What lines of the data hold the string "framework"? Pull each one out.

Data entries
========

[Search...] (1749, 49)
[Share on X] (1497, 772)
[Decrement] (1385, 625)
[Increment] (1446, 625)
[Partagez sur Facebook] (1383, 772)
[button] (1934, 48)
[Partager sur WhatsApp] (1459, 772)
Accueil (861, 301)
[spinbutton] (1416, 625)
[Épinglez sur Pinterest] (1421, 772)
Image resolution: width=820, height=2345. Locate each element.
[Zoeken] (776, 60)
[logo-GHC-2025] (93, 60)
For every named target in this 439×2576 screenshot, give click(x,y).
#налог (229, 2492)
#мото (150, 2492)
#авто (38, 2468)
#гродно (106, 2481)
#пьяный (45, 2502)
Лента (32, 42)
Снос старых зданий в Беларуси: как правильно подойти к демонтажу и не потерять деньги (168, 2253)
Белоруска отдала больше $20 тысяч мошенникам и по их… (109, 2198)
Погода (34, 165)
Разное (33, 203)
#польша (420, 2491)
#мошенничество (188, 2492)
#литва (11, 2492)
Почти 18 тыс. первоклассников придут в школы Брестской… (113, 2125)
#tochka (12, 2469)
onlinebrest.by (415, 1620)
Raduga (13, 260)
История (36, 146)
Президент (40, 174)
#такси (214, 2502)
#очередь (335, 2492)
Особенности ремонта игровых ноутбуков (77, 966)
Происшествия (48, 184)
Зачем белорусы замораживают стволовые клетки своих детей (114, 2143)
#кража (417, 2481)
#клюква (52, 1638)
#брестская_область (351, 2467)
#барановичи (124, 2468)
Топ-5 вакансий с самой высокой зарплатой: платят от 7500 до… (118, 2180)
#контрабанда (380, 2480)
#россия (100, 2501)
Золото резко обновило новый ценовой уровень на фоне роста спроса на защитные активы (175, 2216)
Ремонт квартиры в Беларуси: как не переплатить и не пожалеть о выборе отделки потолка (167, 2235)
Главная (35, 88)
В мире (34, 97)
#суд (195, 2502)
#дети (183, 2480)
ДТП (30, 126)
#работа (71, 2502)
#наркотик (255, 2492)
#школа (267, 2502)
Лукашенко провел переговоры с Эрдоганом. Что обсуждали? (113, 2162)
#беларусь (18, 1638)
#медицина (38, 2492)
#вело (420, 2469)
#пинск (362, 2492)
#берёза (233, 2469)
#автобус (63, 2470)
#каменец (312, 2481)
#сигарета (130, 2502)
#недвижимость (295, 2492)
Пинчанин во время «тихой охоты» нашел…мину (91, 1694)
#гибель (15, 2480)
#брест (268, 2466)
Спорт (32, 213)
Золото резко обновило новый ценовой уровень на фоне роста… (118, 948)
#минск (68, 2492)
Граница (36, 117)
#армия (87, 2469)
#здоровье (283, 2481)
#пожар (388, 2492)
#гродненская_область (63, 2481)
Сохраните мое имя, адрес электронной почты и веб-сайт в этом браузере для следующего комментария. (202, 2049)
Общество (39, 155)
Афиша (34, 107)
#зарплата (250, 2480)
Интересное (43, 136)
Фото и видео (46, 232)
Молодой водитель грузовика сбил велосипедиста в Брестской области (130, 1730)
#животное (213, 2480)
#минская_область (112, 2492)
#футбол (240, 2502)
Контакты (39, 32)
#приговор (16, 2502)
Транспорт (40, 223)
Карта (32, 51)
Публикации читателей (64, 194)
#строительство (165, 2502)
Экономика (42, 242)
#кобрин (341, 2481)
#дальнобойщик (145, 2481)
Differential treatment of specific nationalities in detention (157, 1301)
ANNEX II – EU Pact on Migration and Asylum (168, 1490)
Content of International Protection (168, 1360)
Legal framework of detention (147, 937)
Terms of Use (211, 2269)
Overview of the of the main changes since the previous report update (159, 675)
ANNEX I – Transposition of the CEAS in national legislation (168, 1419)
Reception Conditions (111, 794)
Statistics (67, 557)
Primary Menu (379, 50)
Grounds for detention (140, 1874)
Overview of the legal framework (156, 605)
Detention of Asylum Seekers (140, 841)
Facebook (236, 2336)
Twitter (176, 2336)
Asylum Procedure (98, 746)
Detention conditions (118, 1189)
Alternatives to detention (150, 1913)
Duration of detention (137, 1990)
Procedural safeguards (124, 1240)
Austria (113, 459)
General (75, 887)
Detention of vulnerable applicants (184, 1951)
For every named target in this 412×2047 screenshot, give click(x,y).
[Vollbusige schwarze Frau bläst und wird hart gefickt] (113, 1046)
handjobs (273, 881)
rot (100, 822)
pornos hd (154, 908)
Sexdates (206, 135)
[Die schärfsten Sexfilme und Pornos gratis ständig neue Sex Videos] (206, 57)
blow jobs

========

== Written response ==
Legal framework of detention (147, 937)
Overview of the legal framework (156, 605)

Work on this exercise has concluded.